The Wrongologist

The Daily Escape:

Old cabin in winter – photo by Julie Williams

Various thoughts about US cyber security: First, along with the news about the cyber hack of the US government, comes news that Trump’s twitter account was hacked in October:

“Dutch prosecutors have confirmed that Donald Trump’s Twitter account was hacked in October despite denials from Washington…. The hacker…Victor Gevers, broke into Trump’s account @realDonaldTrump on 16 October by guessing the US president’s password…”

The password? MAGA2020. Gevers told the Dutch paper De Volkskrant that the president was not using basic security measures, like two-step verification:

“I expected to be blocked after four failed attempts. Or at least asked to provide additional information,”

The current US government-wide hack is a true disaster. The cyber security firm FireEye working with the FBI, has reported that the hack was caused by an infiltration of its network security via a software product made by the firm, Solar Winds. Reuters reported:

“On Monday, SolarWinds confirmed that Orion – its flagship network management software – had served as the…conduit for a sprawling international cyberespionage operation. The hackers inserted malicious code into Orion software updates pushed out to nearly 18,000 customers.”

Reuters earlier had reported that a researcher informed SolarWinds last year that he had uncovered the password to SolarWinds’ update mechanism, the vehicle through which its 18,000 customers were compromised. The password was “solarwinds123.”

That isn’t even as strong as Trump’s password. Right now, the damage is uncertain, but it seems extensive. NYT reported:

“…the Treasury and Commerce Departments, the first agencies reported to be breached, were only part of a far larger operation…. About 18,000 private and government users downloaded a Russian tainted software update…that gave its hackers a foothold into victims’ systems, according to SolarWinds, the company whose software was compromised.”

FireEye’s analysis shows that once the virus had infected the targets, it started ‘phoning home’ within 14 days. Sounds like quite a few people in the Trump administration were asleep at the switch: (brackets by Wrongo)

“Two of the most embarrassing breaches came at the Pentagon and the Department of Homeland Security….[who] issued an obfuscating official statement that said only: ‘The Department of Homeland Security is aware of reports of a breach. We are currently investigating the matter.’”

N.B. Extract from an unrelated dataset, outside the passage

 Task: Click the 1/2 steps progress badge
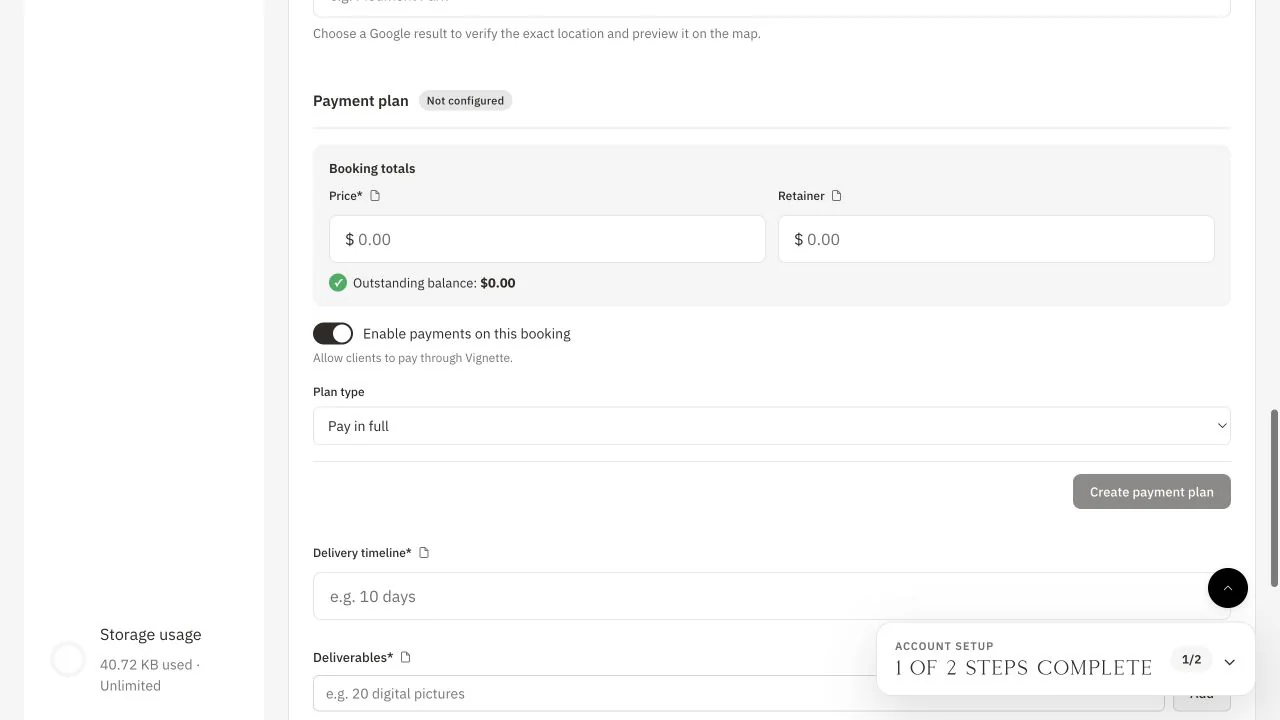[1191, 660]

Tom Bossert, Trump’s original Homeland Security advisor in 2017, has an op-ed in the NYT that claims the hack was the work of the Russians. Whether that’s true or not, he’s correct about what has happened since:

“The magnitude of this ongoing attack is hard to overstate. The Russians have had access to a considerable number of important and sensitive networks for six to nine months….For those targets, the hackers will have long ago moved past their entry point, covered their tracks and gained what experts call “persistent access,” meaning the ability to infiltrate and control networks in a way that is hard to detect or remove.”

It will take years to know for certain which networks the hackers are monitoring. Politico reports that Trump has tried to gag the administration’s intelligence community leaders from reporting on the extent of the breach to Congress:

“During a National Security Council meeting on Tuesday night, national security leaders were instructed not to reach out to Capitol Hill for briefings on the massive hack without explicit approval from the White House or ODNI, according to people familiar with the episode.”

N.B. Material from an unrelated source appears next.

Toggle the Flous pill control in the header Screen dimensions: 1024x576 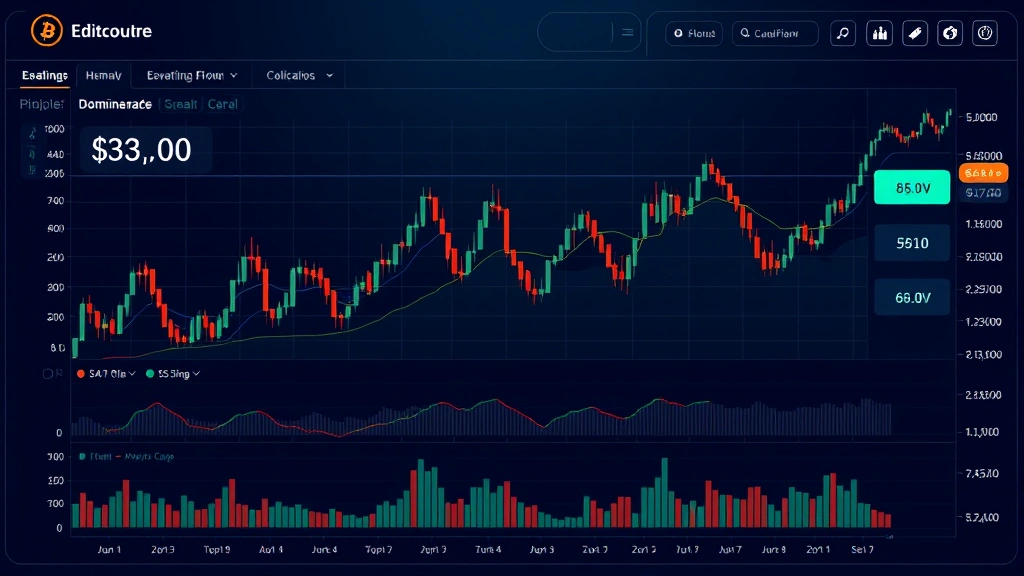(x=695, y=32)
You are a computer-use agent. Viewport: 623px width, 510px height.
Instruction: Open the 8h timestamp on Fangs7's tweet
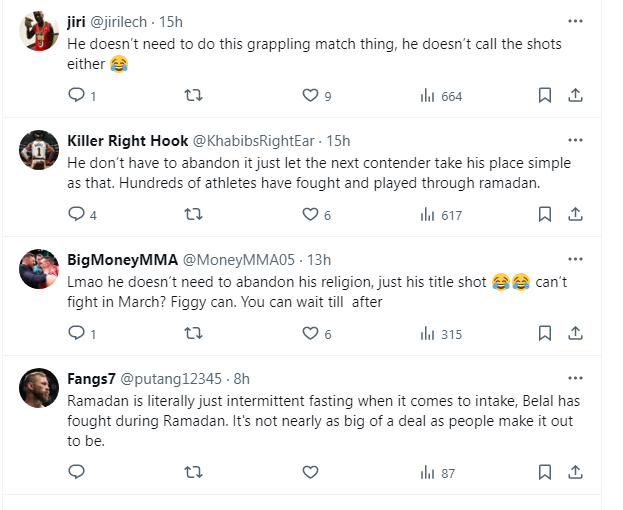click(x=241, y=379)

This is more dereliction of duty by the Trumpers.

We shovel money at the NSA, the CIA, and Homeland Security, but rarely ask what we get in return. How much compromise of our systems will it take to get accountability from these bureaucrats? It’s staggering that we continue to spend on a bloated military when the most crippling attacks we’ve faced in the past 20 years involve box cutters and computer hackers.

It’s hard to know which was worse: That the federal government was blindsided by a state controlled intelligence agency, or that when it became evident what was happening, White House officials said nothing.

This much is clear: While Trump was busy complaining loudly about the voter hack that didn’t happen in an election that he clearly lost, he’s been silent about the fact that someone was hacking our government. He can hide from this for another five weeks, and after that Biden will doubtless dig into it.

Republicans have spent six weeks crying fraud about the presidential election. But for this? Absolute silence. If this had happened during a Democratic administration, we’d have Republican hearings and talking points for the next 10 years. Where’s their outrage?